== Task requirements ==
Can you set out the stretch of the listing from the line containing "has height=980, width=1225." through the end of the listing as a numbered list, leaving out blank lines?
— START OF Material to process —
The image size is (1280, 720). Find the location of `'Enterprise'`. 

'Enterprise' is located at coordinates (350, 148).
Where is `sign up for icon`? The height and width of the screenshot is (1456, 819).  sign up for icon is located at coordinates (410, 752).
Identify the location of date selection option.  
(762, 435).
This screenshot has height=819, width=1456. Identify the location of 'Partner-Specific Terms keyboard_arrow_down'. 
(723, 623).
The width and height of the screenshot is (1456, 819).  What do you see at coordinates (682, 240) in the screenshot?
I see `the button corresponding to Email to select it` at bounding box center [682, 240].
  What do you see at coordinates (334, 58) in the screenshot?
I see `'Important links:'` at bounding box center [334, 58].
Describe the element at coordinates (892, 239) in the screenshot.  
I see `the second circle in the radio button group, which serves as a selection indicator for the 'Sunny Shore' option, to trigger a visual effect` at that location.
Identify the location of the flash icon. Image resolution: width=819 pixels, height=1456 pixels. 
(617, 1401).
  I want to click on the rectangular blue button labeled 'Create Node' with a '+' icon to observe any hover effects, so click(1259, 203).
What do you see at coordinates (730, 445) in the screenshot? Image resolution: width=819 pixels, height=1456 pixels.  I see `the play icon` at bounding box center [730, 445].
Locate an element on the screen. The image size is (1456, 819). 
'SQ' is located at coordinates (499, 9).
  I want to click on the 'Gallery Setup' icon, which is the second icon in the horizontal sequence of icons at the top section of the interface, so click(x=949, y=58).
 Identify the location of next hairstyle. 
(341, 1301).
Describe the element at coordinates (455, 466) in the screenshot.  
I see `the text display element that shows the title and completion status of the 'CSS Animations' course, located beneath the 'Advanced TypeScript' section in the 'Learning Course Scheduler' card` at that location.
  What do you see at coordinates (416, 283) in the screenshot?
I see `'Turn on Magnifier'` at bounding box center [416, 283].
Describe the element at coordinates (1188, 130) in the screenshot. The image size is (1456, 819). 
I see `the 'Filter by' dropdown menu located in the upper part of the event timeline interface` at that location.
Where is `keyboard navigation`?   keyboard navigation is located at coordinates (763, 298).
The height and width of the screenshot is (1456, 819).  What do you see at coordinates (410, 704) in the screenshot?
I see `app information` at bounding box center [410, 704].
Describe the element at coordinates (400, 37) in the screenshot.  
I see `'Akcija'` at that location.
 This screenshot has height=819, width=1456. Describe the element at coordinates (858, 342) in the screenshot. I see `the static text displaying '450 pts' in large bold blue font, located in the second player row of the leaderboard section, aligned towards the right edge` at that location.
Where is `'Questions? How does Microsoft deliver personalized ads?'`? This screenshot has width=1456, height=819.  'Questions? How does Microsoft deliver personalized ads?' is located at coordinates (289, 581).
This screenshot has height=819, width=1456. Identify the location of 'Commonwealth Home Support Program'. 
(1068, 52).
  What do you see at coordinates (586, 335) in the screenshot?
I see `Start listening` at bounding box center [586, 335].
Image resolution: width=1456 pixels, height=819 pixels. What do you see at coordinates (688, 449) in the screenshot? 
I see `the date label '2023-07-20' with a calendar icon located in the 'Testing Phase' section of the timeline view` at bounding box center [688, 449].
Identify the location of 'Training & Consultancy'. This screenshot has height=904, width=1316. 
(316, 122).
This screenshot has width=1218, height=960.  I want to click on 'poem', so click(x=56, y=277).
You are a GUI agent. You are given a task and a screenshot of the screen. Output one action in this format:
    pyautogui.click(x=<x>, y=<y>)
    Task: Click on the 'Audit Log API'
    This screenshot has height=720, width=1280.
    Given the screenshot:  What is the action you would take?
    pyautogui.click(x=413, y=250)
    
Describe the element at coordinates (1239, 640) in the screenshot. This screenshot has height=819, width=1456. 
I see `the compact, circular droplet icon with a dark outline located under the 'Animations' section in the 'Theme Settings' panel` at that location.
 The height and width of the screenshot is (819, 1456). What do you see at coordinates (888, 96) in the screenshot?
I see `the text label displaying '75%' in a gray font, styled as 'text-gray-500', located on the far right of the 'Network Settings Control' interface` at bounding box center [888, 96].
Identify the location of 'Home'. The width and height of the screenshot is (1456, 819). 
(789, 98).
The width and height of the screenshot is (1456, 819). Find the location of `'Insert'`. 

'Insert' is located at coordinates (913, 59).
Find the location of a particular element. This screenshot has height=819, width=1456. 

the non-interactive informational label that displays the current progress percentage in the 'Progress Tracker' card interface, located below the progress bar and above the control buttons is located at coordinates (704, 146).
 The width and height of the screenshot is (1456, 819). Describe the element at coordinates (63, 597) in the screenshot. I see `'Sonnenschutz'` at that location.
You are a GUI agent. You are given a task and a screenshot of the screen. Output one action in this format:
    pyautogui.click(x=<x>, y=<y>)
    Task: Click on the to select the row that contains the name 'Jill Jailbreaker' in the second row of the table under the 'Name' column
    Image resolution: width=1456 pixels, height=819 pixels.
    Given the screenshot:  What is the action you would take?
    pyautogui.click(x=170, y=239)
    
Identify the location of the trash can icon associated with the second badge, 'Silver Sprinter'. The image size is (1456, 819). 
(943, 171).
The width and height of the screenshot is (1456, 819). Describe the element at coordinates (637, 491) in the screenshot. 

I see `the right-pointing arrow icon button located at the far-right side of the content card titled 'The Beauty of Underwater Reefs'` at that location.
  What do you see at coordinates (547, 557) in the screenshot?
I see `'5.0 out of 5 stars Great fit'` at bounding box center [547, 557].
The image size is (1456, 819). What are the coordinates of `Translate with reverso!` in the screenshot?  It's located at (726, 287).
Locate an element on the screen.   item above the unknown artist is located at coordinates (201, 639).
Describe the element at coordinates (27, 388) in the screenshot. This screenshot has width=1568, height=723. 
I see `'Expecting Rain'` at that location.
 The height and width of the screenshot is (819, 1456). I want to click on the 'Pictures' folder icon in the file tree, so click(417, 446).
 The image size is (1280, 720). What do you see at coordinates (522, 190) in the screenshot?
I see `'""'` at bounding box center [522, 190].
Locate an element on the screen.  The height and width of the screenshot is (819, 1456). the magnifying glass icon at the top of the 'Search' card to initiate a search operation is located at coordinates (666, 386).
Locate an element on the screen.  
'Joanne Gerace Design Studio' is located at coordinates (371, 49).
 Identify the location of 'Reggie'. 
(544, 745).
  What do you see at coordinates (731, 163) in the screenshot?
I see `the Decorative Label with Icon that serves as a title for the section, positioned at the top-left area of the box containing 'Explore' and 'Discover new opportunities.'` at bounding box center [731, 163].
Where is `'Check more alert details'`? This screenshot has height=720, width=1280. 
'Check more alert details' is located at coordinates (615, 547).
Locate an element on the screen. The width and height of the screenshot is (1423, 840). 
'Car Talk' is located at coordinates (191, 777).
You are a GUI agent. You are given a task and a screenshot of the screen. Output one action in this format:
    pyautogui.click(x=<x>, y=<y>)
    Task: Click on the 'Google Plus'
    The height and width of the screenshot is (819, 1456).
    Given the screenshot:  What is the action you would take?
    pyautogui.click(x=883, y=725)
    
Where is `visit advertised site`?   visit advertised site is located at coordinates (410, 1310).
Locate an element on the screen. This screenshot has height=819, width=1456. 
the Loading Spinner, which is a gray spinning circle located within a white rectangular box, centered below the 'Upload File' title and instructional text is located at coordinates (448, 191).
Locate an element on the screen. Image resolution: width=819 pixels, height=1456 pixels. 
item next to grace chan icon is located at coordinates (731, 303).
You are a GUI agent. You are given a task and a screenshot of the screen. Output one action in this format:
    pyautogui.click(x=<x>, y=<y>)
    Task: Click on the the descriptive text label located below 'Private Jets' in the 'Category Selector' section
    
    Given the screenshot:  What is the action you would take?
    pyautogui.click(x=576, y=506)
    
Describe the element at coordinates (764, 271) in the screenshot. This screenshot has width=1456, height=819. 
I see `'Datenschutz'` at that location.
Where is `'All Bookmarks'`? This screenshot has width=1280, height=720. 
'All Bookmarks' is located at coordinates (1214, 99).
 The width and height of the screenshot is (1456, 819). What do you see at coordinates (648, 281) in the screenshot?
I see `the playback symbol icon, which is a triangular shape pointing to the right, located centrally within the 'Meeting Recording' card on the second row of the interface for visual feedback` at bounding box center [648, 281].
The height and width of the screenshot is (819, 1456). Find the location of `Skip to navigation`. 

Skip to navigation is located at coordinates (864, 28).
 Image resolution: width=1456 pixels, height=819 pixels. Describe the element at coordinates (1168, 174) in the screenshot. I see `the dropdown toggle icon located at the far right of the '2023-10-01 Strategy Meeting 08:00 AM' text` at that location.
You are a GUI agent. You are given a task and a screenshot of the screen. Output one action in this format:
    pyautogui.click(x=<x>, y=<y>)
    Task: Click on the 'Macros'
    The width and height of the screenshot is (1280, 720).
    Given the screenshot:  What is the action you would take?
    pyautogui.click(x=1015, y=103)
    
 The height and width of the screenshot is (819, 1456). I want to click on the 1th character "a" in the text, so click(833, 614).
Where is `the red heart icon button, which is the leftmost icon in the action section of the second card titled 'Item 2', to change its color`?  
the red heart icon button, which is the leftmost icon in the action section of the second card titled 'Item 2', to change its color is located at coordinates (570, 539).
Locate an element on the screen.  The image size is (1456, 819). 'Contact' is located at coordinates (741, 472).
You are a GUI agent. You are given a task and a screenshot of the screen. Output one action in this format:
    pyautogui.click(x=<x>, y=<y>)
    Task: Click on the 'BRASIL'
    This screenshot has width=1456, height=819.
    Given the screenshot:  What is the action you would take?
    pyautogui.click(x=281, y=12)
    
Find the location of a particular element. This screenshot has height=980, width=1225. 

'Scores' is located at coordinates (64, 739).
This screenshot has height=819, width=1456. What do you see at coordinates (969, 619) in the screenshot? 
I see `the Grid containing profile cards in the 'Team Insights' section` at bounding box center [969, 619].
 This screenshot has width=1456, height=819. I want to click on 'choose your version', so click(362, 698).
— END OF Material to process —
== Result ==
1. Find the location of a particular element. This screenshot has height=980, width=1225. 
2. 'Scores' is located at coordinates (64, 739).
3. This screenshot has height=819, width=1456. What do you see at coordinates (969, 619) in the screenshot? 
4. I see `the Grid containing profile cards in the 'Team Insights' section` at bounding box center [969, 619].
5.  This screenshot has width=1456, height=819. I want to click on 'choose your version', so click(362, 698).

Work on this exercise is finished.